I have noticed a shift in the last six months or so where the people talking about Swift aren’t the early adopters who were coming from Haskell backgrounds who wanted to share their functional programming knowledge. Instead, we’re getting people who feel like they need to have an opinion about Swift to feel important.

Lots of people want to post tirades about how Swift should be done. They don’t want to listen to people who have been working with it for the last few years. That defeats the purpose. They want to be the one who can go and write a convoluted piece of code to break the compiler and have everyone tell them how clever they are.

A lot of the sense of community that I felt back when we had Objective-C has evaporated. Back then, new people could enter the community and have seasoned professionals give them a hand with understanding things. Now, everyone feels like they have to establish themselves as an expert and no one is willing to ask actual questions that would make them better Swift programmers. Their shouting is drowning out everyone else’s thoughts and opinions and making it even more difficult for beginners to actually learn Swift.
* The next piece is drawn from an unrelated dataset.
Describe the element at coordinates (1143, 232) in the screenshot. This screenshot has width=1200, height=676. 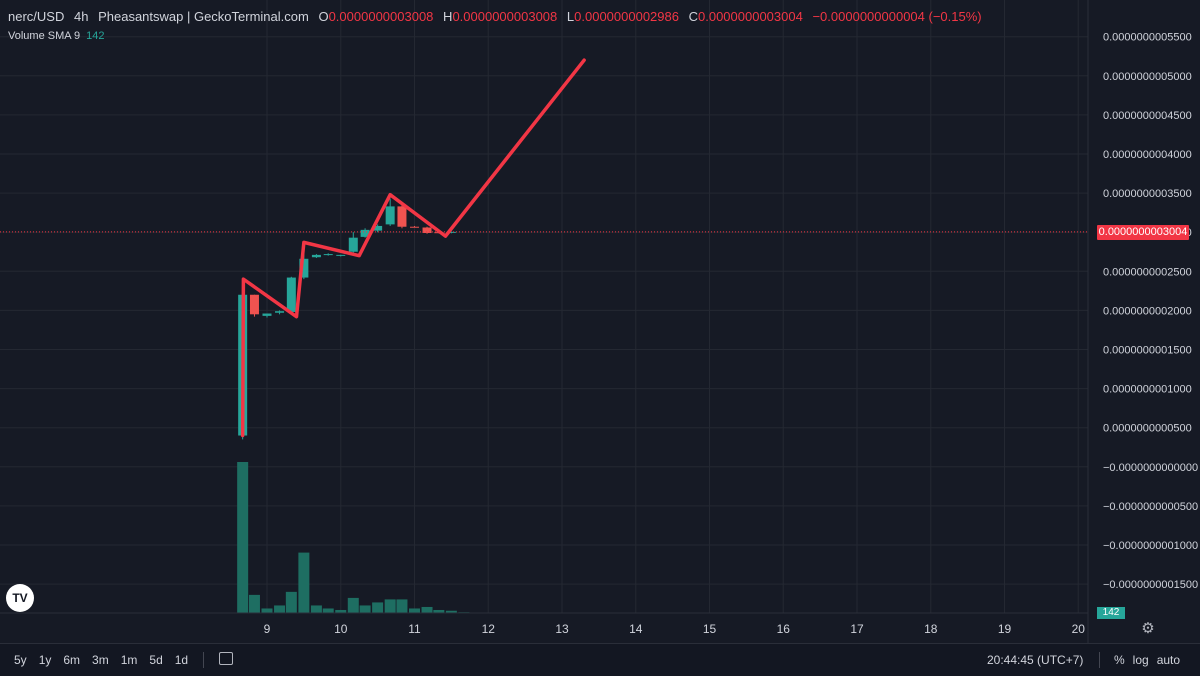
I see `last-price-tag: 0.0000000003004` at that location.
How We Should Be Doing Things

I worked for Brad Larson for a year. We spent that year porting a legacy code base from Objective-C to Swift. There were two important reasons for doing this:

  1. The code base was fragile and at a point where we could not go in and add or change anything without breaking it.
  2. There were problems that we had encountered over the years that would not have happened if we wrote the code base in Swift.

There was a point when I was working with Brad where he showed me this crazy code that was full of functional programming stuff. I felt very depressed because I didn’t think I could ever come up with something that interesting or complex. It bothered me, so I kept talking to him about it.

After doing this for a while I figured out the right question: What problem is this code solving?

When he started to tell me about how unsafe our previous code was because of the constraints of Objective-C. He had spent years trying to figure out a better solution for his problem and he understood what needed to be done intimately.

Brad is an engineer. He didn’t set out to use all the new toys in Swift because he was looking for an excuse to use them. He had problems he needed to solve and wanted to find the most elegant way of solving them. That solution just happened to include a lot of functional programming concepts. I think he actually rewrote the code a few times because he realized there was a better way to solve the problem.

Code exists as a tool to solve problems. It isn’t an end in and of itself. You can write the most insane Rube Goldergian piece of code imaginable that will work, but why bother?

Writing an app or an open source framework or anything is a little like adopting a puppy. It’s a long term commitment. I don’t think that the people who released the first apps for the iPhone realized they might be on the hook for supporting them for close to a decade. No one anticipated that.

Now that we have a better understanding of that, it’s important to spend time thinking about what your app will solve and how to maintain it long term when it stops being cute and starts peeing on your floor.

One of my goals this year is to release an app. I have done other projects like books and talks, and as such you can take what I say with as many grains of salt as you want. I have been hesitant to produce anything because I worry about the long term maintenance of what I am doing. I know I should just put something out there and learn from my mistakes. We’ll see.

I want to find one, solid piece of functionality that I want to see out in the world. I want to start with whatever the smallest bit of that is and work out from there. I want to keep the scope small and make sure that each piece works and can be built off of to add functionality.

I know that I want to be an engineer. I want to solve problems. I don’t care if no one buys my app or if it is just a tree that falls in the woods where no one can hear it. I just want to know that designed and implemented something well. The problem I need to solve right now is getting over my fear of fucking up and to just do something.